5. Les ambulances et les équipes de santé mobiles sont l’unique option pour de nombreuses personnes, mais elles sont également les plus exposées à la violence

Une ambulance devant un bâtiment endommagé
Une ambulance utilisée par l’équipe mobile de santé sexuelle et reproductive devant l’hôpital endommagé d’Izium, en Ukraine. © Andrii Kravchenko

L’incapacité du personnel de santé à se rendre sur son lieu de travail met en danger les soins et la survie de millions de personnes, notamment, et même en particulier, celles vivant dans les zones reculées. Pour ces communautés, les équipes de santé mobiles et les ambulances sont parfois l’unique moyen d’avoir accès à des soins tels que les services vitaux de maternité, les options de planification familiale et l’aide en cas de violence basée sur le genre. Dans de nombreux conflits, les équipes et les ambulances sont cependant la cible de fusillades, de bombardements, d’attaques de missiles, de frappes de drone et de pillages.
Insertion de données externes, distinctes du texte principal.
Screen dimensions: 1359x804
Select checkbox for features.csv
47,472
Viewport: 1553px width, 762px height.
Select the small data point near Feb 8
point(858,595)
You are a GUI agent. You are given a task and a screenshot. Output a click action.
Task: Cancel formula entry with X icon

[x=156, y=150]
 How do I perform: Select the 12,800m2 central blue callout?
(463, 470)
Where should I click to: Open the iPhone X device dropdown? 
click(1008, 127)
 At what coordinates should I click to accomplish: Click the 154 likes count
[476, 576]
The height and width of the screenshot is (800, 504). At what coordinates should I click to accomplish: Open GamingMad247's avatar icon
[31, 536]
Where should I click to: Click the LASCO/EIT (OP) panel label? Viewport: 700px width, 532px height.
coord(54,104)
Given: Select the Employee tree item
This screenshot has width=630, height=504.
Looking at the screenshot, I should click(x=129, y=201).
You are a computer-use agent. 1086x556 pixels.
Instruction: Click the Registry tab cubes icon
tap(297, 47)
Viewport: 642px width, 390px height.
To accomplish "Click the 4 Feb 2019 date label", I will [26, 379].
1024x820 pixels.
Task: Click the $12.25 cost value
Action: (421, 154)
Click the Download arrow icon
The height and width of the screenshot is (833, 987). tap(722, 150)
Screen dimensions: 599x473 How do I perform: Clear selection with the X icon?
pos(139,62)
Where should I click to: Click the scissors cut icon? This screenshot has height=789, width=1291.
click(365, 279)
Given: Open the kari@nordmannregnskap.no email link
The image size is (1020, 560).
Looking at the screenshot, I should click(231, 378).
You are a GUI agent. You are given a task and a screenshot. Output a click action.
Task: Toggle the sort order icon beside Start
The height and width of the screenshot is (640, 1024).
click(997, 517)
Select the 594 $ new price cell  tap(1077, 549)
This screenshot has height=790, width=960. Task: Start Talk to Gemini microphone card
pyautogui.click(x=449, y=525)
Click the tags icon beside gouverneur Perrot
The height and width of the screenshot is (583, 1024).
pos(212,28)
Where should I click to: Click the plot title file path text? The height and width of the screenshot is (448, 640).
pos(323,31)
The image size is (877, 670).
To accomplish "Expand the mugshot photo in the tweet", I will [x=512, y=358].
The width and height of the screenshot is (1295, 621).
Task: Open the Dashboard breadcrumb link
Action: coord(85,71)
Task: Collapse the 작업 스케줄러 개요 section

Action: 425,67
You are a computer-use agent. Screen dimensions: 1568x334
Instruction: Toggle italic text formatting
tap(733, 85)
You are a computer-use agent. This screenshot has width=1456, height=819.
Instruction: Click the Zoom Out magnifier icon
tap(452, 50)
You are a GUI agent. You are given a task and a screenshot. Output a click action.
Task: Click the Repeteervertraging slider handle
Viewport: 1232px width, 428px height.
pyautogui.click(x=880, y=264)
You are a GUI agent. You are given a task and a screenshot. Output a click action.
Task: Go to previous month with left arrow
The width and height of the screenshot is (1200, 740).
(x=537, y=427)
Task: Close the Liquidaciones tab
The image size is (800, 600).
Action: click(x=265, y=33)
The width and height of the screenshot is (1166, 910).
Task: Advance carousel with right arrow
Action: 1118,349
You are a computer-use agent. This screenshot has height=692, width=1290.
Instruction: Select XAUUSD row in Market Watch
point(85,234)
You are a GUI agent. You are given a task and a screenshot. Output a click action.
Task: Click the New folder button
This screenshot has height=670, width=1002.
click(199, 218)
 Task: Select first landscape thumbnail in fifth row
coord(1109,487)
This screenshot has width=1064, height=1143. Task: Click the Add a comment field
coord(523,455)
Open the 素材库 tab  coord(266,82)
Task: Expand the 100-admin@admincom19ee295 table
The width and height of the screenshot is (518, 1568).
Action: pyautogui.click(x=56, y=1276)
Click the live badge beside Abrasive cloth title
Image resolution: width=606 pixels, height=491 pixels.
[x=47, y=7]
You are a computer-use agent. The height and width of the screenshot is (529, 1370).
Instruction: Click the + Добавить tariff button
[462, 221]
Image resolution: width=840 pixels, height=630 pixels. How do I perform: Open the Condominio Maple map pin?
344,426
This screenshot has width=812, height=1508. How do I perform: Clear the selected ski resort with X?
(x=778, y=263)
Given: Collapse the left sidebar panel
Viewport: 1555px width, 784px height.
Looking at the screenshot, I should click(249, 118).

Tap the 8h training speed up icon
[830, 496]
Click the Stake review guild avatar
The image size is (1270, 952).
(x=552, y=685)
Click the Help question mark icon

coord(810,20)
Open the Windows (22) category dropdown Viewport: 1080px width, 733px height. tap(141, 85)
Depuis deux ans, les équipes de soutien mobiles de l’UNFPA opèrent malgré l’intensification des combats, notamment en Ukraine. « En route vers le refuge pour les victimes de violence conjugale [à Kharkiv], une usine non loin de là a été touchée », explique Olena Kuznietsova, psychologue. « On a vu de la fumée. On a entendu des cris. Nous avons dû descendre vers une station de métro servant d’abri anti-bombe. »

Un appel à l’action

En 2023, l’UNFPA a assuré des services de santé sexuelle et reproductive pour quelque 14 millions de femmes, de filles et de jeunes en contexte de crise. Les équipes de l’agence ont permis à 1,4 million de femmes d’accoucher en toute sécurité et plus de 1 000 établissements offrant une protection contre la violence basée sur le genre ont accueilli des millions de personnes.

Sans l’infrastructure et le personnel permettant de mettre en œuvre ces programmes de façon sécurisée, les femmes et les filles luttant déjà pour leur survie dans les situations de violence et d’agitation seraient quasiment privées de toute aide pour faire face aux complications liées à leur grossesse, gérer les terribles conséquences des viols et traverser les horreurs des mariages forcés, compromettant ainsi d’autant plus leur vie.

L’année a été marquée par d’impitoyables conflits, et les crises mondiales durent depuis si longtemps qu’elles sont susceptibles d’être oubliées. Les lieux censés offrir guérison aux personnes malades, blessées et réfugiées sont devenus des cibles. Alors que les auteurs de ces crimes s’en sortent bien souvent en toute impunité, cette Journée mondiale de l’aide humanitaire s’accompagne d’une mise en garde : les dirigeants doivent redoubler d’efforts, et agir pour l’humanité.